Constantia was launched at Swansea in 1816. She sailed as a coaster, and across the Atlantic, making at least two voyages bringing immigrants to Canada. In April 1832, she was the first of four ships that arrived at Quebec within a month with passengers having died of cholera. She and the vessels that followed her introduced the 1826–1837 cholera pandemic to North America as it spread from Quebec to the rest of Canada and down to the United States. She was last listed in 1848.

Career
Constantia first appeared in 'Lloyd's Register (LR) in 1816.

In 1819 Constantia, Moyne, master, brought 90 immigrants from Waterford to Quebec, arriving on 15 August.

In autumn 1831 the Government of Quebec established a quarantine station on Grosse-Île, Quebec in response to warnings about cholera from the Colonial Office in London. It also established a sanitary commission in February 1832, specifically to deal with cholera. A few months later it established a Board of Health.

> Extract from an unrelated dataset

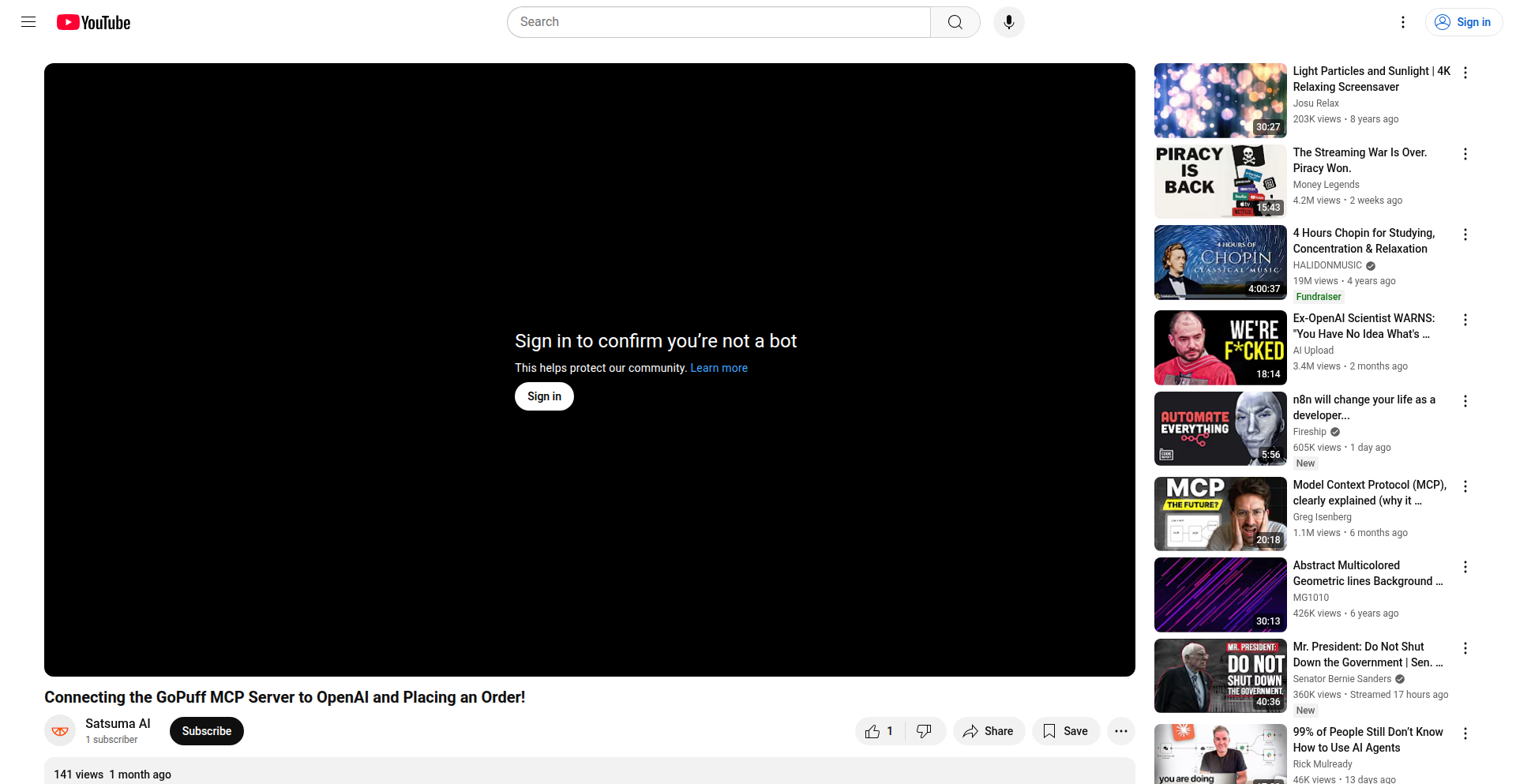Click Sign in button inside player
1516x784 pixels.
(x=544, y=396)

On 28 April 1732 Constantia arrived from Limerick. She had embarked 170 migrants, 29 of whom had died on the voyage. Robert arrived on 14 May from Cork; she had had 10 deaths on board. On 28 May, Elizabeth arrived from Dublin; she had embarked 200 migrants and had 17 or 20 deaths on board. Lastly, Carrick arrived on 3 June from Dublin; she had embarked 145 migrants and had 42 deaths on board.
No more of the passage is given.